Interestingly, the Berkeley and Beverly Hills judge’s rulings are among the most viewed CP&DR stories since the beginning of the year, while the Davis and Clovis legal settlements didn’t get much play.

Maybe CP&DR’s readers are just as seduced by brand-name cities as anybody else. How can you not read a story about Berkeley or Beverly Hills getting hammered by a judge over housing.

Or maybe a judge’s ruling is a lot scarier than a legal settlement, especially when it involves money or power. No planner wants to think that their day-to-day decisions will cause their city to have to pay money to a developer or surrender permitting power.

But in many ways the Davis and Clovis stories are just as significant – because, as I said before, they indicate just how much cities are willing to give up in order to avoid winding up in the kind of legal trouble that Beverly Hills and Berkeley landed in.

And these two legal settlements are much more unfavorable to cities than other recent housing-related settlements, such as the pre-litigation settlement reached a few months ago between Bonta’s office and the City of Coronado. In that settlement, both sides got something. Bonta got the city to rezone several pieces of property for housing. But Coronado got to count Naval housing and presumed carriage-house conversions toward its housing target – steps that other cities have not previously gotten approved. (CP&DR’s coverage of the Coronado settlement can be found here.)

In the Davis and Clovis legal settlements, the cities didn’t get much. And in Clovis – which was much more behind the eight-ball than Davis – gave up a lot without getting anything in return.

Both Davis and Clovis have a controversial history. In 2000, they both had a population of about 65,000 people. Since then, however, they’ve got in different directions.

While politically liberal and supportive of affordable housing programs, the college town of Davis has had a requirement place since 2000 (Measure J) that rezoning agricultural land requires a vote. As a result, the city’s population is about the same now as it was in 2000, even though metro Sacramento’s population has grown by 60%.

Meanwhile, Clovis, an affluent suburb of Fresno, has long had the reputation. Clovis has accepting of new development; The city’s population has almost doubled in size since 2000, to more than 120,000, a rate of growth much faster than Fresno County as a whole.
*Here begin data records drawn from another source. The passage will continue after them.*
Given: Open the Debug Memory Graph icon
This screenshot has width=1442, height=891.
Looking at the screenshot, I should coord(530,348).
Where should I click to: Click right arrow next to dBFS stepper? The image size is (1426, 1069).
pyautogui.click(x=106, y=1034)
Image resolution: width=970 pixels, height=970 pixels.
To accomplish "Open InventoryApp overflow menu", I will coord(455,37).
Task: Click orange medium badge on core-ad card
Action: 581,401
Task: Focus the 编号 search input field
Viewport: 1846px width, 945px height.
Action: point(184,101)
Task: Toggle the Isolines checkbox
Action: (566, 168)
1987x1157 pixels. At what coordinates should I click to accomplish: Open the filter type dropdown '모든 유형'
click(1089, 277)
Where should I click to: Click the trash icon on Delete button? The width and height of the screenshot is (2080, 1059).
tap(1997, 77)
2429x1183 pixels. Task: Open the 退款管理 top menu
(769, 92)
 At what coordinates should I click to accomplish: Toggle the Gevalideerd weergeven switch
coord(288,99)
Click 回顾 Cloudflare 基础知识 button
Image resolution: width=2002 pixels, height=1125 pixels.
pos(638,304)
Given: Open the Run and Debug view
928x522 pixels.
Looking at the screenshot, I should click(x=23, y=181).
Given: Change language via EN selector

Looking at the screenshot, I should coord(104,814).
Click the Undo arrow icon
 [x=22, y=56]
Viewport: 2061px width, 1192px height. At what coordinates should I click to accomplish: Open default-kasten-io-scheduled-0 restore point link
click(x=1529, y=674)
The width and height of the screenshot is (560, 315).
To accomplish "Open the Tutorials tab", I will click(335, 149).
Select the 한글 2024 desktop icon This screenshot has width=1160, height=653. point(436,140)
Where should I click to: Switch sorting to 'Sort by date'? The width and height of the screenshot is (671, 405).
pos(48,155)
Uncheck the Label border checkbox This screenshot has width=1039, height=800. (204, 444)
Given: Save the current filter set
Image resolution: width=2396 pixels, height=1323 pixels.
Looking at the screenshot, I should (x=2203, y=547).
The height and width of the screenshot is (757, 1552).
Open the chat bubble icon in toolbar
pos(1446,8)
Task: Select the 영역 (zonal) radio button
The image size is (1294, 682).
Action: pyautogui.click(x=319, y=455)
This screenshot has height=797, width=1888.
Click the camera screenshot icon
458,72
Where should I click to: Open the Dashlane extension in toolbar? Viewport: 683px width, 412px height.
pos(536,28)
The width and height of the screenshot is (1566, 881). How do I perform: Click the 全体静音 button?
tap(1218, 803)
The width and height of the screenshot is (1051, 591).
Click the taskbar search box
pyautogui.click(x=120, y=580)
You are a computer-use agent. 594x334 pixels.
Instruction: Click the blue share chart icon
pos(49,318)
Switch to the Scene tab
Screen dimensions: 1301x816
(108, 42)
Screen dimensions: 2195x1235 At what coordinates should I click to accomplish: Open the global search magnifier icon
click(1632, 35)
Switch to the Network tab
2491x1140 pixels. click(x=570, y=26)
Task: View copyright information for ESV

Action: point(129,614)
But, deservedly or not, the city has developed a reputation for being hostile to affordable housing.

Both cases revolved around the city’s housing element. In Davis, a developer claimed the city’s housing element was not compliant and filed a builder’s remedy application, which he claimed the city refused to process. He argued that the refusal to process constituted a denial of the project, which he said was illegal under the Housing Accountability Act and other laws. The city claimed the housing element had been approved.

In Clovis, Central California Legal Services and longtime housing rights attorney Patience Milrod went after the city’s “Regional Housing Needs” overlay district, saying the overlay district didn’t go far enough because it allowed but did not require affordable housing. Clovis was behind the eight-ball because CCLS and Milrod got a favorable appellate court ruling last year. (You can read CP&DR’s previous coverage of the appellate ruling here.)

In Davis, the city agreed to move forward with processing the application and not take the project to a vote as required by local ordinance – but the developer agreed to increase the amount of affordable housing and do an environmental impact report. So the settlement apparently does give the city some discretionary power and it doesn’t kill a local government’s power to put housing projects up for a vote – a concern that Davis and other cities must have had. (See my previous Insight column on this topic here.)

In Clovis, the city agreed to a wide range of concessions, including upzoning, a housing trust fund, use of city parcels for affordable housing, and impact fee deferrals and waivers.

Neither settlement is as glitzy as what we saw in Beverly Hills nor as financially punishing as the ruling in Berkeley. But they are undoubtedly the sign of things to come: Instead of battling developers forever, cities will increasingly fold and give up on cherished longtime local power in order to avoid an even worse outcome in course.